I don’t see any evidence of accelerometers or electronics in the sources given. Judging from her video “Twitter Silly”, she clearly know how to use pattern recognition. That could explain the color and texture of the “ball of dub”. Just maybe, this project is actually based on pattern recognition.
I don’t (well can’t) dance but I would love to see some accelerometer play done in this fashion but put in actual shoes (I guess dubstep shoes means something else) or some other article of clothing and see real dancers make something of it. I think I’m going to suggest it to some Koreans ans we’ll see it in a Kia Soul commercial real soon.

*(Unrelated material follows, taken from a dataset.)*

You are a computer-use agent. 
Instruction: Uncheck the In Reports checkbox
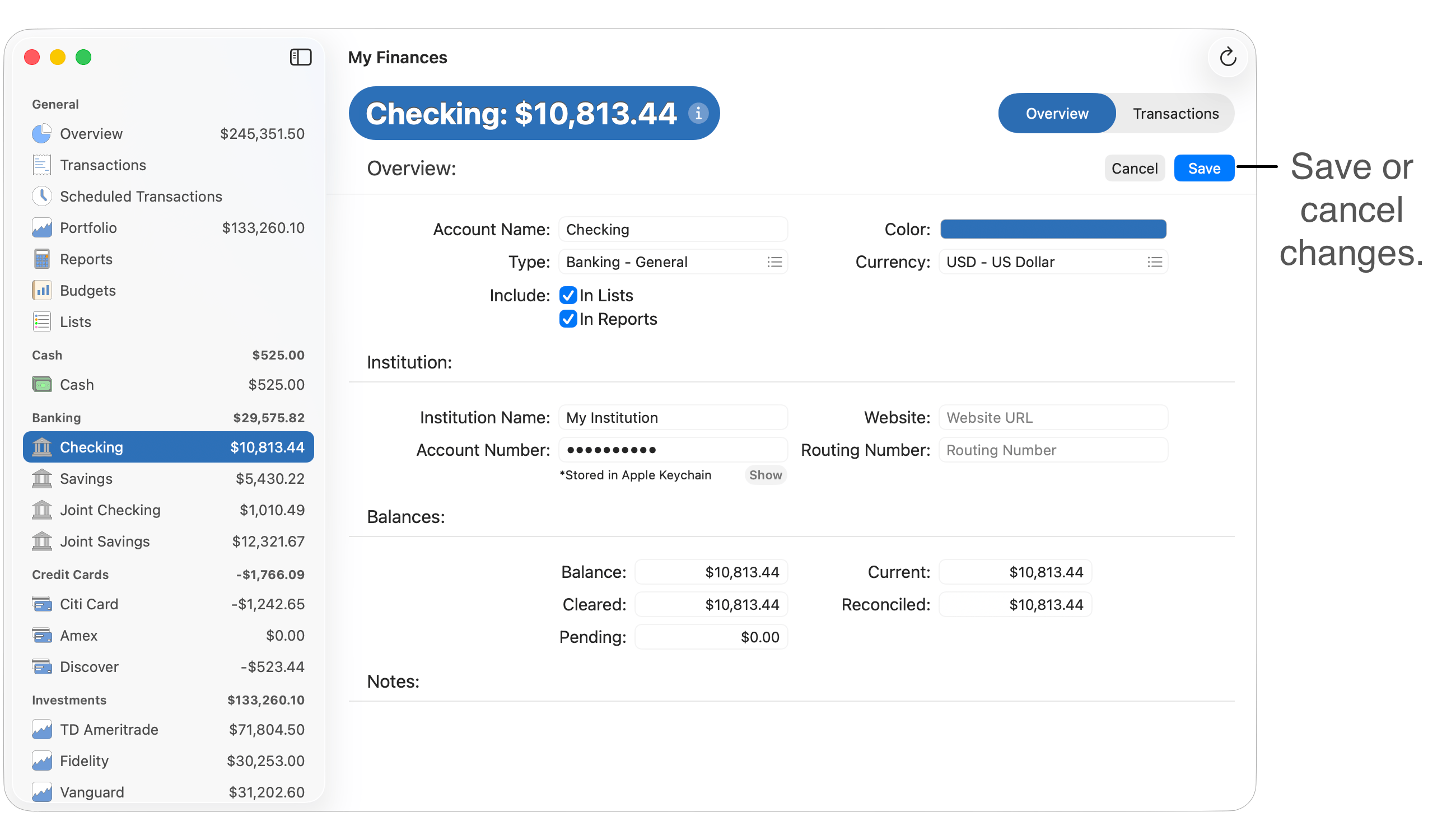pyautogui.click(x=568, y=319)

it seemed more like the ball of dub was controlling the volume, but not the make-up of the sounds.
And what kind of modulation it is? AM or FM?
The movement of the ball and the audio never synchronize effectively. It’s a cute concept, but it’s fake.
I stand corrected; in light of the new video, it makes quite a bit more sense.
I don’t know why there’s so much skepticism regarding this video. There are examples in Max/MSP that do simple object tracking via color that could easily be modified to send OSC to Renoise.
It looks like they are just taking the overall acceleration of the object and using that to control an LP filter/gainer combo on the bass track of an pattern looping in Renoise. It’s not rocket surgery.
Hi guys, I see there has been some skepticism about the ball, I made another video to better deonstrate the data you can get from the ball. Detecting freefall, spin magnitude, impact magnitude which I didn’t demonstrate in the dub example, I hope this clear it up!
hey lizzie! CRAZY SHIT! Keep pushing it girl! *HugZ*
Thanks, I’m now a believer. Was a bit of a sceptic before. I could even noticed that the ball isn’t balanced, which wasn’t obvious from the previous video.
Expert here.. well at least expert enough to know my scene, and thats Renoise. NON-FAKE. 100% MAD RESPECT to her for the vid!
Haha Dubstep made easy,I love the simplicity of the idea, thanks again hackaday
How about putting the same tech into something wearable.. I forsee a a sexy girl shaking her ass making sweet dubstep in the process.
Semi related to the video: what is it that causes sooo many youtube and other flash vids to get the audio out of sync with the video. It’s caused a ton of legit videos to get commenters calling them fake because the sound ends up looking badly dubbed thanks to flash’s screwup.
Has anyone made this? I’m thinking about making it and doing this type stuff is still new to me.